Tasks to carry out
(a) In the text on why dogs are so friendly, researchers from which university compared domesticated dogs with wolves?
(b) Please pick up the text on why dogs are so friendly from where it stops.
[Study text Boundary: Start]
Why are dogs so friendly? Their genes are to „blame”
One of the reasons we like dogs so much is that the feeling is mutual. Most dogs greet us with wagging tails, waiting eagerly for some human companionship. A wolf, on the other hand, would not be so friendly. Than how come dogs evolved from wolves?
Somewhere, along the way, a genetic change affected dogs, making them quite different from wolves, according to researchers from Oregon State University. They compared domesticated dogs with wolves and their social interactions with humans. The study was published in the journal Scientific Advances.
“It was once thought that during domestication dogs had evolved an advanced form of social cognition that wolves lacked,” Monique Udell, animal scientist at Oregon State and lead co-author of the study, said in a statement. “This new evidence would suggest that dogs instead have a genetic condition that can lead to an exaggerated motivation to seek social contact compared to wolves.”
[Study text Boundary: End]
[Information given Boundary: Start]
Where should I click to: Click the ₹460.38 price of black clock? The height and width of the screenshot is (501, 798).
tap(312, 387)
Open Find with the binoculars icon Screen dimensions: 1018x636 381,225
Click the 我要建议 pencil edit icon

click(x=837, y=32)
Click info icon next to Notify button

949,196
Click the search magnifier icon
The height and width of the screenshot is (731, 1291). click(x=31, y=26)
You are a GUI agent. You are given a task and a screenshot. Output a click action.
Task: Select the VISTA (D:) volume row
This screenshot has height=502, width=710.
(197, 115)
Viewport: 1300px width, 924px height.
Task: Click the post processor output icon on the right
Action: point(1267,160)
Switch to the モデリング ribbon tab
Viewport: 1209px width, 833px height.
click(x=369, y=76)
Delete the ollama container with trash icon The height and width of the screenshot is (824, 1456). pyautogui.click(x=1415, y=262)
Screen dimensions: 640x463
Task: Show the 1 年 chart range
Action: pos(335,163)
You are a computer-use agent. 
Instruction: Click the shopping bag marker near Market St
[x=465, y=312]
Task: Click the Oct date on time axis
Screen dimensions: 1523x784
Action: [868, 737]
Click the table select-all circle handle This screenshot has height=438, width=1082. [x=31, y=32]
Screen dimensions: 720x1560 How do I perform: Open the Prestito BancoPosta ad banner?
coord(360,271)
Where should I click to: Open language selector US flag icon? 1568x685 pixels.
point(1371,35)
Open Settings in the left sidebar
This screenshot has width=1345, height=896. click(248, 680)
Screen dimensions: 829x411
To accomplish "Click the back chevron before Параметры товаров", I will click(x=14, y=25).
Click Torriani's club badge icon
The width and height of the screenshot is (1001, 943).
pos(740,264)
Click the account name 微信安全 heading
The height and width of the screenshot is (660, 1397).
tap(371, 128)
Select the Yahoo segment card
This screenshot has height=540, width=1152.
[Information given Boundary: End]
Solved tasks
(a) Oregon State University

(b)
Genes that made dogs particularly ongoing and gregarious were selected for as dogs evolved from their wolf ancestors, according to MNN. Wolf descendants became friendlier and friendlier, thus paving the way for dog domestication.
For the study, the behaviour of 18 domestic dogs and 10 gray wolves that live in captivity were observed. They underwent several tests that involved their problem-solving and sociability tasks. For the first test, the animals received a box containing a sausage, while a person was present. The dogs were more likely to look at the person than open the box, whereas wolves were more likely to open the box, despite the person being present there. Another test involved a person sitting down in a marked circle, at first calling the animal by its name and encouraging contact and than sitting quietly and ignoring the animal by looking at the floor. Both the wolves and dogs approached the person quickly, but the wolves wandered away, losing interest after just a few seconds.
“We’ve done a lot of research that shows that wolves and dogs can perform equally well on social cognition tasks,” Udell said. “Where the real difference seems to lie is the dog’s persistent gazing at people and a desire to seek prolonged proximity to people, past the point where you expect an adult animal to engage in this behavior.”